#### [ЗАДАНИЕ 1]
Обновите в списке часть, которая начинается строкой, содержащей «tutored [887, 1003]», и заканчивается концом списка: замените «sonata» на «nocturne», а всё остальное оставьте без изменений.

··· ПРЕДОСТАВЛЕННЫЙ ОТРЫВОК

И опять на лице умирающего засияла та блаженная улыбка, от которой так жутко становилось бедной старухе».

Кругом совпадения! Критик Арватов, один из лефовцев (ниспровергатель Брюсова, о чем ниже), сошел с ума к тридцатому году, впал в многолетнюю депрессию и покончил с собой в сороковом. Устойчивы русские лейтмотивы…

СОВРЕМЕННИКИ: БРЮСОВ

С Брюсовым, собственно, не получилось вообще никак. Видеться они виделись, — большей частью как враги, — но совершенно друг друга не понимали; или, вернее, понимали, что при внешнем сходстве — иногда даже и формальном — были органически во всем противоположны.

Свояченица Брюсова Бронислава Рунт в очерке «Валерий Брюсов и его окружение» вспоминает: «Раз в месяц, по средам, у Брюсовых собирались поэты. Бывал, в последние годы, на „средах“ и В. Маяковский. Этаким бесцеремонным верзилой шатался он целыми днями по Москве. Из кафе — в редакции, оттуда — по клубам и знакомым. Стихами своими пугал обыкновенных слушателей. Основным его занятием (и, как говорили, единственным средством к существованию) была „железка“. Производил впечатление не вполне сытого человека. Придя в гости, он жадно и без разбора поглощал все, что стояло на столе. Бросал в огромный беззубый рот пирожное, а за ним тут же — кусок семги, потом — горсть печенья, а вслед за ним — котлету и т. д. Его друзья рассказывали, что одно время никакого постоянного места жительства у него не было. Где-то, кажется на Кавказе, он был исключен из 7-го класса гимназии, о чем сам говорил не без гордости. Сыпал дерзостями направо и налево. Очень часто острил удачно, но с неизменной наглостью.

······

#### [ЗАДАНИЕ 2]
Перечислите всё, что, согласно отрывку, Маяковский один за другим бросал в рот в гостях.

··· ИСХОДНЫЕ ДАННЫЕ

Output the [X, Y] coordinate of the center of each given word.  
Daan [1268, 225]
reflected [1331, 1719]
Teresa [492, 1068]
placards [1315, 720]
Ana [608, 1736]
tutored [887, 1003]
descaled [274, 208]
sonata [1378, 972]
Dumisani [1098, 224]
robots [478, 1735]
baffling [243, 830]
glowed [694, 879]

······

#### [ПРАВИЛЬНЫЙ ОТВЕТ 1]
tutored [887, 1003]
descaled [274, 208]
nocturne [1378, 972]
Dumisani [1098, 224]
robots [478, 1735]
baffling [243, 830]
glowed [694, 879]

#### [ПРАВИЛЬНЫЙ ОТВЕТ 2]
Пирожное, кусок семги, горсть печенья, котлету.